I've tried to talk to ChatGPT through a Siri shortcut for a day and Siri transcribed pretty much all of my requests wrong, to the point that GPT seldom understood what I want.

Even the Hey Siri … Ask ChatGPT trigger phrase fails ~50% of the time for me.

cubefox · on July 23, 2023

"L"LM. No way this model will be "large" in any modern sense. For mobile devices both RAM and power consumption are very limited.

candiodari · on July 25, 2023

Some terms don't age well. "Deep" neural networks used to mean "more than one layer". Ie. 5 emulated neurons or more. What makes Language Models large, originally, was meant a model that emulates behavior that before needed to be programmed in explicitly, as size increased. The first time this was observed and described, it was in GPT-2, with 1.5B parameters.

You can do this on current mobile devices with current technology (ie. 4-bit quantization).
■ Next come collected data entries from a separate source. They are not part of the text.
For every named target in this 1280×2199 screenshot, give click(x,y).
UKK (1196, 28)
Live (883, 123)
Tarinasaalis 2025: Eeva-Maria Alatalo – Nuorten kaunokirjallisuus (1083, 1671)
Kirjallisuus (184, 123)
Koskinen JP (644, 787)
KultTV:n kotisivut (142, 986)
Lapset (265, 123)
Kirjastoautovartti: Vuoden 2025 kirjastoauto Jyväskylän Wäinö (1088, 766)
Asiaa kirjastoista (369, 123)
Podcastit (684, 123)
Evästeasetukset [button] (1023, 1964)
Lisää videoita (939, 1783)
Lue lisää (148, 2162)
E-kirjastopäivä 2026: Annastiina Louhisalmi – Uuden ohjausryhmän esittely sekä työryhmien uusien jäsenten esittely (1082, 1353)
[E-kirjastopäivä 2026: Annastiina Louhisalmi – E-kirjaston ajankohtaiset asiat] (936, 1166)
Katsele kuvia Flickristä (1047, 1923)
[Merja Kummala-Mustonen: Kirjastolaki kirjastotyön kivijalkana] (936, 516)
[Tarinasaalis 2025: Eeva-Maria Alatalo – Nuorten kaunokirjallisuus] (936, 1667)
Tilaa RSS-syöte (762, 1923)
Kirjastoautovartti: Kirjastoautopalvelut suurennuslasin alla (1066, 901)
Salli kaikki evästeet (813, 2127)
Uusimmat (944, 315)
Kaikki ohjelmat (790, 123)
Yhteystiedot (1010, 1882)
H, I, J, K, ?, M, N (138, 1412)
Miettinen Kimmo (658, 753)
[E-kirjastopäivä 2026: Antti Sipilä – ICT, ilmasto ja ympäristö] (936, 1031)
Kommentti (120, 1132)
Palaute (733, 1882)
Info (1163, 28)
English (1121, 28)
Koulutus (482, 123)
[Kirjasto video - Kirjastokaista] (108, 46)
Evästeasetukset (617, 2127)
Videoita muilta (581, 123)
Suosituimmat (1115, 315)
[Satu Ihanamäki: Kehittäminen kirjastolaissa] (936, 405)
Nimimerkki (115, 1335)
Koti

cubefox · on July 26, 2023

But such small models are too dumb to be acceptable for conversation. Far more likely that there will be an API call to an actually large model in the cloud. If you really don't have any network connection, you are simply out of luck. It's not as if transferring a little bit text would require a lot of bandwidth anyway.

viraptor · on July 24, 2023

> Siri has been a subpar assistent since forever

They don't need a massive shift in the tech to make it better though. It would be cool if they improved it that way, but they have low-hanging fruit they could've addressed long time ago. Switching from one underutilized tech to another underutilized tech may not solve much without taking the whole feature seriously.

sp332 · on July 23, 2023

It's going to chew up at least 1 GB of storage space and RAM, right? And probably kill the battery life to boot.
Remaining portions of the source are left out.